Chair, there is no doubt that the innovation incubators promote the development of new technologies. But their success depends on several factors like infrastructure, resources, level of education, quality of universities and their linkages with industry , quality of manpower etc. We are afraid that by looking at innovation through the narrow prism of IP, we would not only undermine the spirit of innovation amongst the people but would create barriers in providing affordable, low cost and appropriate technologies to the developing countries. Further the IP centric model would discourage basic research needed in varied fields of science and would block access to affordable medicines to the millions of poor, hamper the efforts of the developing countries to address environmental issues etc.

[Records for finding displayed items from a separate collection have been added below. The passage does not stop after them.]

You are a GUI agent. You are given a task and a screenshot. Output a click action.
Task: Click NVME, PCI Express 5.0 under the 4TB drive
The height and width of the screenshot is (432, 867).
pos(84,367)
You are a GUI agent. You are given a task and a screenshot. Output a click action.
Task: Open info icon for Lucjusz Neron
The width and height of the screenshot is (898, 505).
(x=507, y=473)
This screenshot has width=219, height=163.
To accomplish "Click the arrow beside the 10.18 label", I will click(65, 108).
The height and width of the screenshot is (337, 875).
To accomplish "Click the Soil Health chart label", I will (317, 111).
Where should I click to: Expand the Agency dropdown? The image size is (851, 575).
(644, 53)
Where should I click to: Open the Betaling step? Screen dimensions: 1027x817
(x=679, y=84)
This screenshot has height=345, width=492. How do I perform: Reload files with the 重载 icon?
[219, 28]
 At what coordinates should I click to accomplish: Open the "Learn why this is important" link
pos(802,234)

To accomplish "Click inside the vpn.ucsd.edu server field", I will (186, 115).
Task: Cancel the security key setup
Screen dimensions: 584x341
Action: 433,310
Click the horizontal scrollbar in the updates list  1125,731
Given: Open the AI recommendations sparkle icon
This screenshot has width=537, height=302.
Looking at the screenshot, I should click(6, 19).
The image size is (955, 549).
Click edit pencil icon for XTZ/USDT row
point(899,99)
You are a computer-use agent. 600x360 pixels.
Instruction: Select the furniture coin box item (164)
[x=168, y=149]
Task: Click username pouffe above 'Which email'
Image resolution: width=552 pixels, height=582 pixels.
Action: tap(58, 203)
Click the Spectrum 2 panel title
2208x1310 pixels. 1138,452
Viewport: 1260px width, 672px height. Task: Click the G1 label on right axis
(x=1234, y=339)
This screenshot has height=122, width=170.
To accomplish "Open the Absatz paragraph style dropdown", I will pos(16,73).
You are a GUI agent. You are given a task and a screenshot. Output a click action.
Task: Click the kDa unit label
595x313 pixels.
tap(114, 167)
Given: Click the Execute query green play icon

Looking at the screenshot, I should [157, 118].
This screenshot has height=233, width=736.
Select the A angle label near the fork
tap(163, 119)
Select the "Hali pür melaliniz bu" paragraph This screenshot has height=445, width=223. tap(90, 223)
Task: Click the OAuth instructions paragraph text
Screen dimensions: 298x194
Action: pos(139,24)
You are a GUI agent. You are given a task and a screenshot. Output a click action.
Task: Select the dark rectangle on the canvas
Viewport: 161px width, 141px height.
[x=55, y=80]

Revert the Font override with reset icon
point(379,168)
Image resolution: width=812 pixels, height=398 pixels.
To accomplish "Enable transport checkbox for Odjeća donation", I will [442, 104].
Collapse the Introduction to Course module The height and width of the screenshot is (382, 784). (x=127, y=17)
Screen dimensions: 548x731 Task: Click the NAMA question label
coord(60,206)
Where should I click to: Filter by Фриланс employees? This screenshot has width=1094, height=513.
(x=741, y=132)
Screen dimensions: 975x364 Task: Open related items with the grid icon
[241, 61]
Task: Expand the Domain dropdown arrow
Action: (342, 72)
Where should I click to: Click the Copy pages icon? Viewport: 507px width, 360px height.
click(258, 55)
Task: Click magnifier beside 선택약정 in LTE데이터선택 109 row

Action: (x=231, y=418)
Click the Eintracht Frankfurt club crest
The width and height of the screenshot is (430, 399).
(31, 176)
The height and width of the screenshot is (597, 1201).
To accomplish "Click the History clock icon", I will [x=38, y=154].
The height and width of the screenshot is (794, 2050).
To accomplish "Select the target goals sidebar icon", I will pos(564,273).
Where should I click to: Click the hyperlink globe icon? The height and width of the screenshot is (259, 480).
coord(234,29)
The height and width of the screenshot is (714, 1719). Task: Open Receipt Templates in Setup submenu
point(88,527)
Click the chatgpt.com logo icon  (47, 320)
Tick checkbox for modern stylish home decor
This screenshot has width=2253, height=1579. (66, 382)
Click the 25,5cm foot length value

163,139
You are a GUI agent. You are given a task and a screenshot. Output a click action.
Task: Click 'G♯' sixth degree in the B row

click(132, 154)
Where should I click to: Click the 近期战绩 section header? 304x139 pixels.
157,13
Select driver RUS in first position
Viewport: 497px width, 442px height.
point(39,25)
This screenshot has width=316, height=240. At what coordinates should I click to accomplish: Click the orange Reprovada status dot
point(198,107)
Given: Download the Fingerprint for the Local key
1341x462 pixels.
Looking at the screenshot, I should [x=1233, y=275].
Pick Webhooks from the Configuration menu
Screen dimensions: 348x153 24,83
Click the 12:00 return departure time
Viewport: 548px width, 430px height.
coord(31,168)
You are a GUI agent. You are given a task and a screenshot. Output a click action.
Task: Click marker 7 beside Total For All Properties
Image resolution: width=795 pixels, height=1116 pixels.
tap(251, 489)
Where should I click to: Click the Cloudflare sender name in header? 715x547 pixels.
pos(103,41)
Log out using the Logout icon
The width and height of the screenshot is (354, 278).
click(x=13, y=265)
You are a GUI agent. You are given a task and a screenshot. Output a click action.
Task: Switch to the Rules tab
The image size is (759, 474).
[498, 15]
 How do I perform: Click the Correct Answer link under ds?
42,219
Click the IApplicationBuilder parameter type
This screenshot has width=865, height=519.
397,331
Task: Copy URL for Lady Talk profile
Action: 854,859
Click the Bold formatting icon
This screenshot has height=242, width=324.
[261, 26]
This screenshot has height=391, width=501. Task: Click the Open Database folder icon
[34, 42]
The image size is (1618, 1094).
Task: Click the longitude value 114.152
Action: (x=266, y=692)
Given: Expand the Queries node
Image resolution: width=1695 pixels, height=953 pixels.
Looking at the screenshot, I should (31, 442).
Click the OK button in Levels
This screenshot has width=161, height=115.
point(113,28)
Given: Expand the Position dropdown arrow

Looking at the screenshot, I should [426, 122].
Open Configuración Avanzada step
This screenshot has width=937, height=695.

India strongly believes in innovation and has setup several such incubators in the Universities and Premier technical institutes to promote low cost innovation. The Cluster Innovation Centres, India Innovation Fund, One MP, One Idea etc. under National Innovation Council have been successful in providing innovation to the small and medium industries in different areas. These ideas and centres, based on open source models, have been successful in providing low cost solutions to the industries, farmers, entrepreneurs etc. Even the private companies like Microsoft have set up several such innovation centres to tap the IT skills of the students in India.

Let me therefore conclude by saying that there is not direct linkage between IP and innovation. While innovation incubators can deliver depending on individual capacities of the countries, it would be too simplistic to say that IP focussed model can promote innovation incubators.